Set task - Output every line of the material below word for word, leaving out the pictures.

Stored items
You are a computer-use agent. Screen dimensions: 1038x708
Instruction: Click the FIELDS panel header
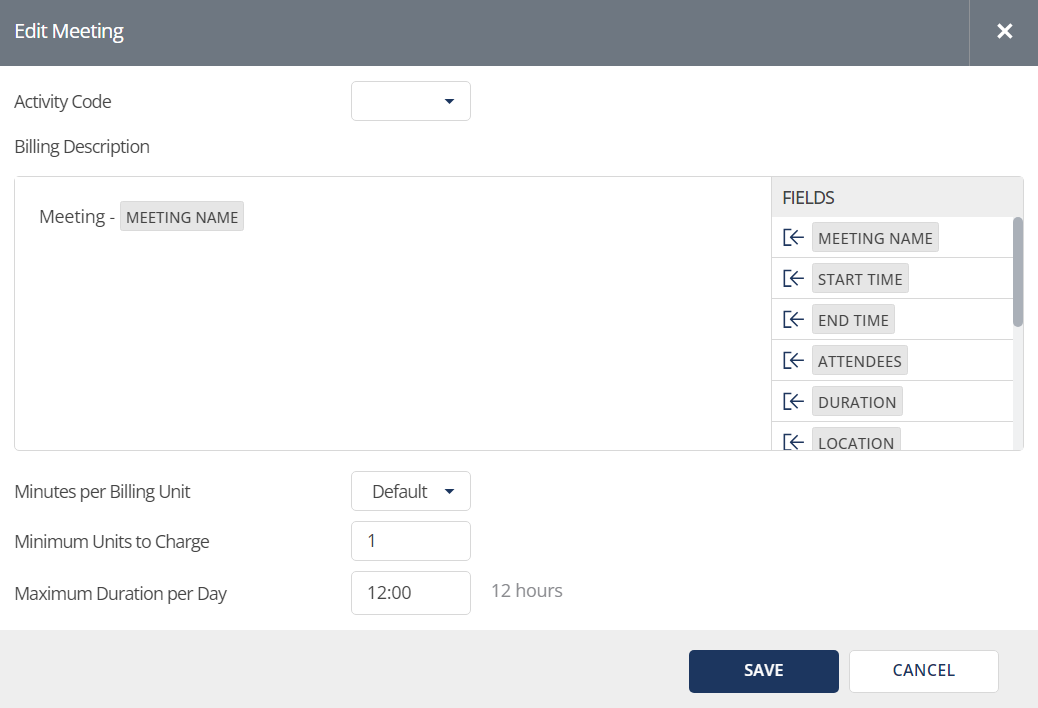click(x=807, y=197)
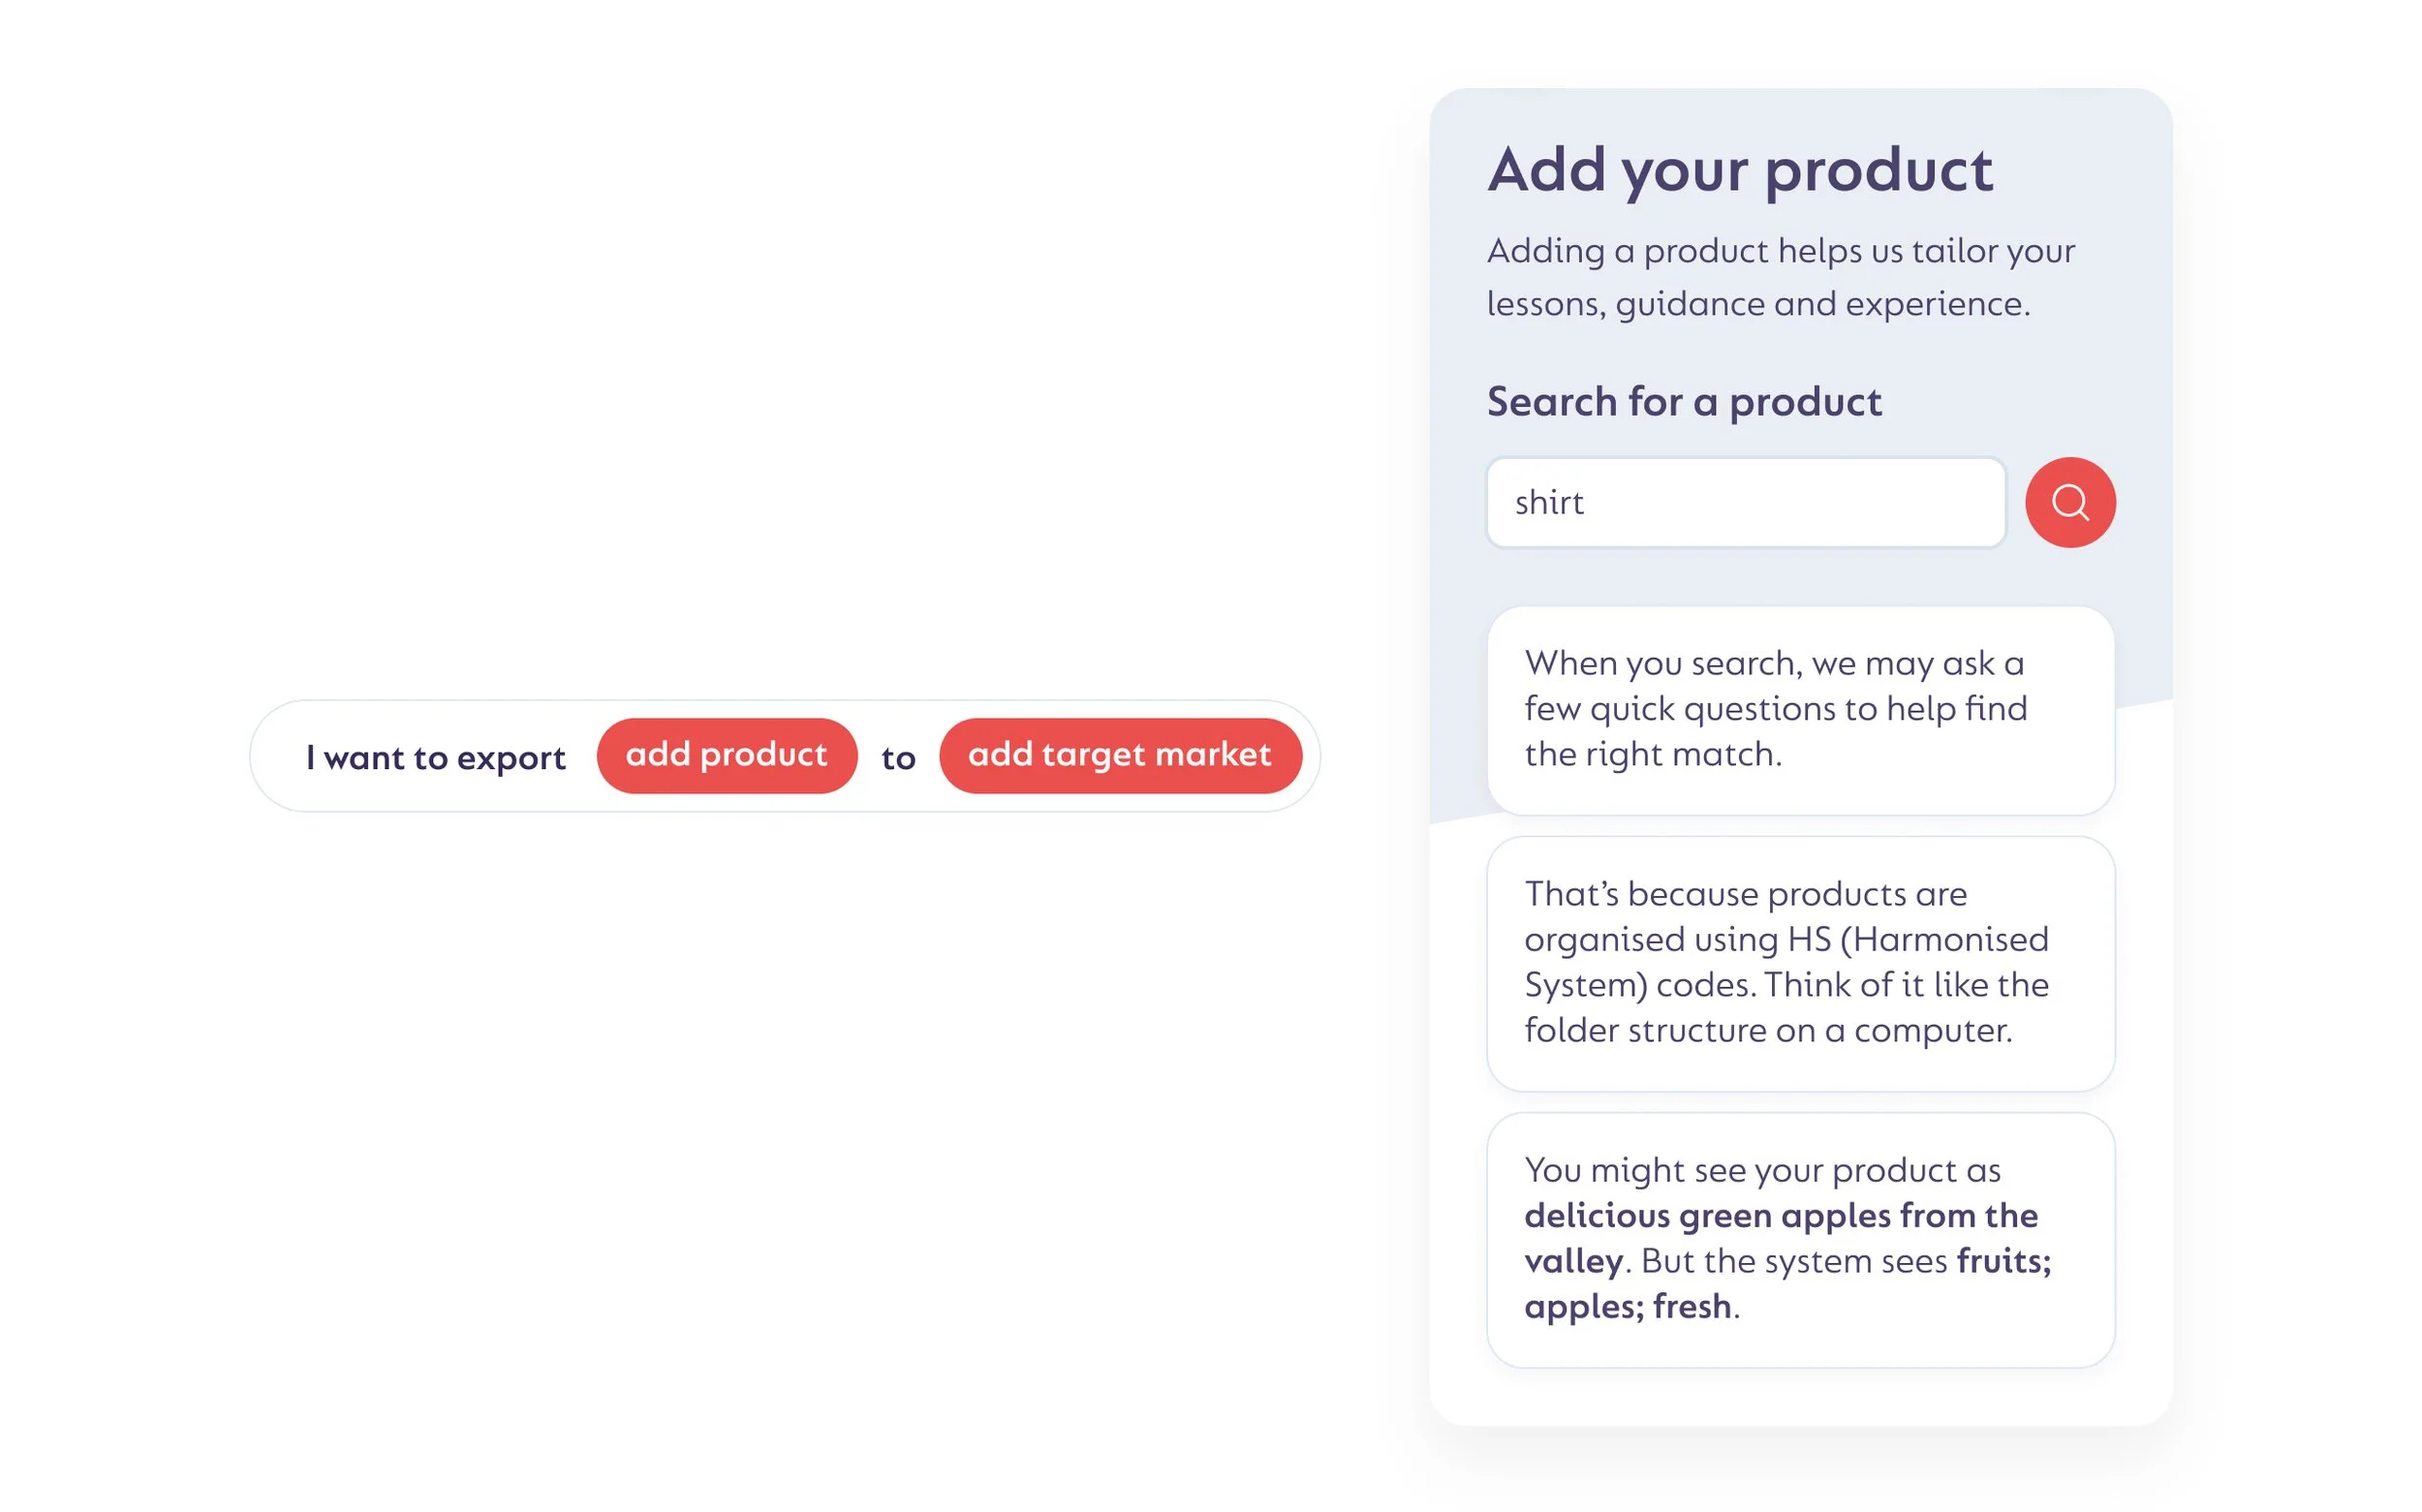Click 'But the system sees' text
This screenshot has width=2422, height=1512.
[x=1794, y=1262]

Problem solution -
You are a computer-use agent. Screen dimensions: 1038x708
Instruction: Click the FIELDS panel header
click(x=807, y=197)
Click 'But the system sees' text
This screenshot has width=2422, height=1512.
[x=1794, y=1262]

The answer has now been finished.